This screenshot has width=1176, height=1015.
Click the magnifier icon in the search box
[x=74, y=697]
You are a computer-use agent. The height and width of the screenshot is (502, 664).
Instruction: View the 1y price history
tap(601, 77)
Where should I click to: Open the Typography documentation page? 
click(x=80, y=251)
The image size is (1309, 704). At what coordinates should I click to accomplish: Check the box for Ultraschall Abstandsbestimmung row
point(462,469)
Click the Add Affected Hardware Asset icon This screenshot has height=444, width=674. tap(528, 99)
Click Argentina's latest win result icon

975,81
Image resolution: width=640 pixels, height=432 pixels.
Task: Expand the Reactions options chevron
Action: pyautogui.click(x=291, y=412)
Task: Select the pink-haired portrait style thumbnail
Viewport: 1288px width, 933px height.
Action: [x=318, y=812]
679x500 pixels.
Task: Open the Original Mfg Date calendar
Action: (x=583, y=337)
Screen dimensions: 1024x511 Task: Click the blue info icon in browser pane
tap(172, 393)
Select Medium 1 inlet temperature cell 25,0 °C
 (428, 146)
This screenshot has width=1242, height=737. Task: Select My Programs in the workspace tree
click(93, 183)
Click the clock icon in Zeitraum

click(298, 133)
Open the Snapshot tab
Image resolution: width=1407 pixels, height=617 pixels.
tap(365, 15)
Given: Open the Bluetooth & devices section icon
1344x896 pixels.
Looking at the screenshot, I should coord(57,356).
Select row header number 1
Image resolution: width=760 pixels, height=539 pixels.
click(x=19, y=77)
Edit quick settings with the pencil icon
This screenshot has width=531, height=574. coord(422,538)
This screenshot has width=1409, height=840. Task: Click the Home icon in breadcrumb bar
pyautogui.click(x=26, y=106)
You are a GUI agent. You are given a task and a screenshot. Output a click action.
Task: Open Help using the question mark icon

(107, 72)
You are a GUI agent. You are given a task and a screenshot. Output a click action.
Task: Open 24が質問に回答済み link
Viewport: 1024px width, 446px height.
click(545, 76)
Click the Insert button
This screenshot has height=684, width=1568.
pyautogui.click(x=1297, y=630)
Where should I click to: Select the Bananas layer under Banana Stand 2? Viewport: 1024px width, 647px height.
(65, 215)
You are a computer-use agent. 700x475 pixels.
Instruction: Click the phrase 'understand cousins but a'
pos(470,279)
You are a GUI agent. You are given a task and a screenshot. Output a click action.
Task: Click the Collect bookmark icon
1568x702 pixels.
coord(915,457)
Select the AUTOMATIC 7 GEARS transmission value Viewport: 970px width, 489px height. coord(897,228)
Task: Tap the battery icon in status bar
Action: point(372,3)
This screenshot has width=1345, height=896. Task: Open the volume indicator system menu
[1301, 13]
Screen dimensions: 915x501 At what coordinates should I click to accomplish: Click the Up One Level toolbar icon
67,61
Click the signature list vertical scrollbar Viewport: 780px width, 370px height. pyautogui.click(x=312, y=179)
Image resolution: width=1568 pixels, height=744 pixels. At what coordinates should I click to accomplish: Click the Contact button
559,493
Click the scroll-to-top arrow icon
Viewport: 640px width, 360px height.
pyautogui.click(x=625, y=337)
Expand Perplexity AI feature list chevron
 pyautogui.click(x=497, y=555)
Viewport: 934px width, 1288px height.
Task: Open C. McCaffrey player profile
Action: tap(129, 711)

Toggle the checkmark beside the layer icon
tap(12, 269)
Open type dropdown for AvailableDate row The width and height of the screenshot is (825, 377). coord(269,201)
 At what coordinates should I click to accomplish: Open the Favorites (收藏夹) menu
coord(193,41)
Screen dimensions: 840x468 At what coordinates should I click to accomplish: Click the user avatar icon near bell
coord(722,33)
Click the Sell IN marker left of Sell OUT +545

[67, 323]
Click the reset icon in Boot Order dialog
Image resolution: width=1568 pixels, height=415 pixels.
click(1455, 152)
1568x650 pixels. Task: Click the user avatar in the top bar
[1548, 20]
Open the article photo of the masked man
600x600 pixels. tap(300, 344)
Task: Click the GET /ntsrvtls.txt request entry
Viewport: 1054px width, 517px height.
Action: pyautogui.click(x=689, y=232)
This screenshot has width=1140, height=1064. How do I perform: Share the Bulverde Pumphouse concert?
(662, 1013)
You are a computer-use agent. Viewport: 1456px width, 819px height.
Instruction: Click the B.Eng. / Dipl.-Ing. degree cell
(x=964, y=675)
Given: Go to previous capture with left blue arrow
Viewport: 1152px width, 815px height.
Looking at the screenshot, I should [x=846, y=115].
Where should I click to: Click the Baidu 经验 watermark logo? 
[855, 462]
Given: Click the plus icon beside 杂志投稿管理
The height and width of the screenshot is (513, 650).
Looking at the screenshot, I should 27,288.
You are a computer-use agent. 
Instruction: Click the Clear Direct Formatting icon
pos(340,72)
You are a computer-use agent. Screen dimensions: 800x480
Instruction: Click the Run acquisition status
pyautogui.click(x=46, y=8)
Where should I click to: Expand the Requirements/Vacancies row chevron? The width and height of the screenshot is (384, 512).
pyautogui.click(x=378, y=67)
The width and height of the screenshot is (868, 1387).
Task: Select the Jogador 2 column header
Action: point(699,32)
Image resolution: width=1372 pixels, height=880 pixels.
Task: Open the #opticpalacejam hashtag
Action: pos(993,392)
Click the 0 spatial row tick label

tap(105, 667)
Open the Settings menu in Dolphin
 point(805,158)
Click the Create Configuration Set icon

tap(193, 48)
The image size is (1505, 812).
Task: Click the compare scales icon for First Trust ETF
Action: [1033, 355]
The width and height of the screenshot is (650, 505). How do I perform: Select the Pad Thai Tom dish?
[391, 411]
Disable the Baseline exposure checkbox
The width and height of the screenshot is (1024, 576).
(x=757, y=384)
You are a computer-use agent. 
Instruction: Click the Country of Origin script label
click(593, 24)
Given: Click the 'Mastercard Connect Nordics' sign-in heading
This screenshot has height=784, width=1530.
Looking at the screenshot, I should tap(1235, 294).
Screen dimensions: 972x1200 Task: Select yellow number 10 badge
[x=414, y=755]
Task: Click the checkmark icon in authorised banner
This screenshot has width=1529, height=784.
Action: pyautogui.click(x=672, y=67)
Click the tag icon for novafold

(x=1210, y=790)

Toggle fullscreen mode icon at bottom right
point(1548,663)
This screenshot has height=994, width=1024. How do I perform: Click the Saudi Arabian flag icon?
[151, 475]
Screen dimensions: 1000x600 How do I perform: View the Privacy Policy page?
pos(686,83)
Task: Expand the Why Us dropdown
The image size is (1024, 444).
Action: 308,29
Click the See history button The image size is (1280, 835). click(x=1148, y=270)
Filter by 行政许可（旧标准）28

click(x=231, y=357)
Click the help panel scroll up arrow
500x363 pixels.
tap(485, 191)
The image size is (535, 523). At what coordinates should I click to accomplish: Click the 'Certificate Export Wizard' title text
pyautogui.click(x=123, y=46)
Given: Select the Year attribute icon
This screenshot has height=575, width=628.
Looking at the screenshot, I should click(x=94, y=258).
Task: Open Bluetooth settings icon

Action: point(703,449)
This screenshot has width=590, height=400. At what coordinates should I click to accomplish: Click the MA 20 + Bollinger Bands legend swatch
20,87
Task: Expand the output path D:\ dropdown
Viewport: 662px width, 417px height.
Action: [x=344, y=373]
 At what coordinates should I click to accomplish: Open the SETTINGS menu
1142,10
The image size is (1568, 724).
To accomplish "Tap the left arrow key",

• • • • • • •

**TRY IT**
Begin with the line that has "Click the Create Configuration Set icon" in the listing above and end after the line that has "Click the See"; output those lines exactly.

**TASK SOLUTION**
Click the Create Configuration Set icon

tap(193, 48)
The image size is (1505, 812).
Task: Click the compare scales icon for First Trust ETF
Action: [1033, 355]
The width and height of the screenshot is (650, 505). How do I perform: Select the Pad Thai Tom dish?
[391, 411]
Disable the Baseline exposure checkbox
The width and height of the screenshot is (1024, 576).
(x=757, y=384)
You are a computer-use agent. 
Instruction: Click the Country of Origin script label
click(593, 24)
Given: Click the 'Mastercard Connect Nordics' sign-in heading
This screenshot has height=784, width=1530.
Looking at the screenshot, I should tap(1235, 294).
Screen dimensions: 972x1200 Task: Select yellow number 10 badge
[x=414, y=755]
Task: Click the checkmark icon in authorised banner
This screenshot has width=1529, height=784.
Action: pyautogui.click(x=672, y=67)
Click the tag icon for novafold

(x=1210, y=790)

Toggle fullscreen mode icon at bottom right
point(1548,663)
This screenshot has height=994, width=1024. How do I perform: Click the Saudi Arabian flag icon?
[151, 475]
Screen dimensions: 1000x600 How do I perform: View the Privacy Policy page?
pos(686,83)
Task: Expand the Why Us dropdown
The image size is (1024, 444).
Action: 308,29
Click the See history button The image size is (1280, 835). click(x=1148, y=270)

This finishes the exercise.